Erik Lundevall Zara

Posted on Mar 9, 2023 • Edited on Mar 23, 2024 • Originally published at cloudgnosis.org

Tidy Cloud AWS issue #43 - CloudFormation pains, data orientation and Python

#aws #awscdk #python #development

Hello all!

Welcome to the next issue of the Tidy Cloud AWS bulletin! In this issue, there are a few software projects from AWS that may be of interest, a very nice book about software design, some wise words from the world of Python, and inconsistencies in CloudFormation.

Enjoy!

Zen of Python

I have had Python in my tool belt of programming languages for over 20 years. Although it has seldom been the primary language I have worked with, it has been very useful and continues to be so.

Many years ago (1999), a guy named Tim Peters wrote Zen of Python, a set of guiding principles for writing software. They are not strictly tied to the Python language, but were written in that context, and something that fits well with some thoughts and ideas behind the design of Python.

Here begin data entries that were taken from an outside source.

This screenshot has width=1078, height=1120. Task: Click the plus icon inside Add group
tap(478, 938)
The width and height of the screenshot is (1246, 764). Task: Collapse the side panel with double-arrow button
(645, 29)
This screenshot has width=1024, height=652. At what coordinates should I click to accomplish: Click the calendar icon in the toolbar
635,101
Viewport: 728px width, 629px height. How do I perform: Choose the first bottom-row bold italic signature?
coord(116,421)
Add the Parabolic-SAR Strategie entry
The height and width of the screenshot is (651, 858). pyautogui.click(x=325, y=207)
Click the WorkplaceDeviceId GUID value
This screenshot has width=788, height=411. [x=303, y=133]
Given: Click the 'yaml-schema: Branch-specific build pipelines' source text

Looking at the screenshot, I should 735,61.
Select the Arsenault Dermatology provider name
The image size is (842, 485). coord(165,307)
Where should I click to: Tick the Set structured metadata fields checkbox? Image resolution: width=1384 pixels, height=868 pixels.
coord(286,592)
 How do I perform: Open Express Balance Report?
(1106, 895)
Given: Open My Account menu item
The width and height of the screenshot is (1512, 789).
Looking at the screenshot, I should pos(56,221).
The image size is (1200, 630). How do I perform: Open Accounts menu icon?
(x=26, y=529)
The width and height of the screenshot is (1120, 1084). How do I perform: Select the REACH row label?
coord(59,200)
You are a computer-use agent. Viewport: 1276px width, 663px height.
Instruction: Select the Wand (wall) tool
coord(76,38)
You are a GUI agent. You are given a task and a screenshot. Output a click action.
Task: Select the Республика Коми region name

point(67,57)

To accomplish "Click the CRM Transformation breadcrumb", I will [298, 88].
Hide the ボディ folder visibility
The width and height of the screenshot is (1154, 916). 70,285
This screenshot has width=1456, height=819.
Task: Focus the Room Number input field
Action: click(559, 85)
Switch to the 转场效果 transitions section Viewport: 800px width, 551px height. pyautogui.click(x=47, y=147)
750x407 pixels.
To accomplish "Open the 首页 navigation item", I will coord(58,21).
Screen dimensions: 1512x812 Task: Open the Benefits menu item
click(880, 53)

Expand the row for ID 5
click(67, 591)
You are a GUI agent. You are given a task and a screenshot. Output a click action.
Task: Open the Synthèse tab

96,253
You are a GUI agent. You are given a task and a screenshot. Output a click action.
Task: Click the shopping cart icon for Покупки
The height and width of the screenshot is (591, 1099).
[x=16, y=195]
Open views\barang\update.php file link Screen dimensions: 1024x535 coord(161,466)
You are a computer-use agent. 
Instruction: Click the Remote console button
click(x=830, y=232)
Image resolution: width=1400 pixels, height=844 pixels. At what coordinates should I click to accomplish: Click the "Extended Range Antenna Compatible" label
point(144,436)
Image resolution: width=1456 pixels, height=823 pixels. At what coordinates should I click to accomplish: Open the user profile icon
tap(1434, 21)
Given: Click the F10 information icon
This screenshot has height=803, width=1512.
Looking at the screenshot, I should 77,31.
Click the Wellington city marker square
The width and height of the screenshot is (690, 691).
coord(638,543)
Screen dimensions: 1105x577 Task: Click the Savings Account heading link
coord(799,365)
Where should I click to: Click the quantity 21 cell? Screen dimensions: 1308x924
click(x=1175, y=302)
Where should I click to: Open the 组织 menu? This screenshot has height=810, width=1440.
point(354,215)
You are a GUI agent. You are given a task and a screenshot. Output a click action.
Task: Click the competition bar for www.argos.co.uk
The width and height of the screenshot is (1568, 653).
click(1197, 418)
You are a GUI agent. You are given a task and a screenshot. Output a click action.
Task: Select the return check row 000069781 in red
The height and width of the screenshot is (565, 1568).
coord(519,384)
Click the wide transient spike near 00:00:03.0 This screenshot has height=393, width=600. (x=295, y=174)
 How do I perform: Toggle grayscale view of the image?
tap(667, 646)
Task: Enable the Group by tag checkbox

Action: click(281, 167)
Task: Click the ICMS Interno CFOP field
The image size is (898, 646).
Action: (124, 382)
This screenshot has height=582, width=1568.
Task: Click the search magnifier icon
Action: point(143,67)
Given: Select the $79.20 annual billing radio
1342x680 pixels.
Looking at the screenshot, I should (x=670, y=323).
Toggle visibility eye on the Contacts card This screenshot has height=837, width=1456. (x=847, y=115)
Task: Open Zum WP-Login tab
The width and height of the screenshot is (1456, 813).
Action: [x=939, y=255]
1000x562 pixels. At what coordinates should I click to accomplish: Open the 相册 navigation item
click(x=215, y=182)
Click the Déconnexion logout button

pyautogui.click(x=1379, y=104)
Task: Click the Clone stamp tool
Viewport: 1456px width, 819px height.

If you start a Python interpreter, you can get these guiding principles by executing import this:


❯ python3

Python 3.11.2 (main, Feb 16 2023, 03:07:35) [Clang 14.0.0 (clang-1400.0.29.202)] on darwin
Type “help”, “copyright”, “credits” or “license” for more information.
>>> import this
The Zen of Python, by Tim Peters

Beautiful is better than ugly.
Explicit is better than implicit.
Simple is better than complex.
Complex is better than complicated.
Flat is better than nested.
Sparse is better than dense.
Readability counts.
Special cases aren’t special enough to break the rules.
Although practicality beats purity.
Errors should never pass silently.
Unless explicitly silenced.
In the face of ambiguity, refuse the temptation to guess.
There should be one-- and preferably only one --obvious way to do it.
Although that way may not be obvious at first unless you’re Dutch.
Now is better than never.
Although never is often better than *right* now.
If the implementation is hard to explain, it’s a bad idea.
If the implementation is easy to explain, it may be a good idea.
Namespaces are one honking great idea -- let’s do more of those!
>>>

Data oriented programming

I recently read the book Data oriented programming (DOP) by Yehonathan Sharvit. It is a quite nice book which describes a way of working with software design that aims to reduce a lot of complexity. Some ideas come from functional programming, but are not tied to that paradigm. In fact, most of the code examples in the book uses Java and JavaScript, with occasional references to C#, Python, etc.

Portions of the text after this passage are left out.